Directions for this task:
Repeat the data below word for word.

Saved entries:
--

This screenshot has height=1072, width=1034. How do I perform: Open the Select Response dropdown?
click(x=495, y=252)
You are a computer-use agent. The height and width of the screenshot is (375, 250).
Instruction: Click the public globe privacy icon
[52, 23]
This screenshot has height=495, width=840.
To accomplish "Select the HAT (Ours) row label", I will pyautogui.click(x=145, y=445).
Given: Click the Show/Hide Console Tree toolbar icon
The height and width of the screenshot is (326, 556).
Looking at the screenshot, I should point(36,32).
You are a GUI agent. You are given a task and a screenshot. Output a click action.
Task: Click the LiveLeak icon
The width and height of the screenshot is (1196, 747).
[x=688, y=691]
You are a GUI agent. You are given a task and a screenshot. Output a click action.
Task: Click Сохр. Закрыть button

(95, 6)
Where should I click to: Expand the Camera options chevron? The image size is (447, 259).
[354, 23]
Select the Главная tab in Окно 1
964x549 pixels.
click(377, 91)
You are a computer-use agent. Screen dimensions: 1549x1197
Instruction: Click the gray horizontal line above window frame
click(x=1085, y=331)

--

Solution to the exercise:
This screenshot has height=1072, width=1034. How do I perform: Open the Select Response dropdown?
click(x=495, y=252)
You are a computer-use agent. The height and width of the screenshot is (375, 250).
Instruction: Click the public globe privacy icon
[52, 23]
This screenshot has height=495, width=840.
To accomplish "Select the HAT (Ours) row label", I will pyautogui.click(x=145, y=445).
Given: Click the Show/Hide Console Tree toolbar icon
The height and width of the screenshot is (326, 556).
Looking at the screenshot, I should point(36,32).
You are a GUI agent. You are given a task and a screenshot. Output a click action.
Task: Click the LiveLeak icon
The width and height of the screenshot is (1196, 747).
[x=688, y=691]
You are a GUI agent. You are given a task and a screenshot. Output a click action.
Task: Click Сохр. Закрыть button

(95, 6)
Where should I click to: Expand the Camera options chevron? The image size is (447, 259).
[354, 23]
Select the Главная tab in Окно 1
964x549 pixels.
click(377, 91)
You are a computer-use agent. Screen dimensions: 1549x1197
Instruction: Click the gray horizontal line above window frame
click(x=1085, y=331)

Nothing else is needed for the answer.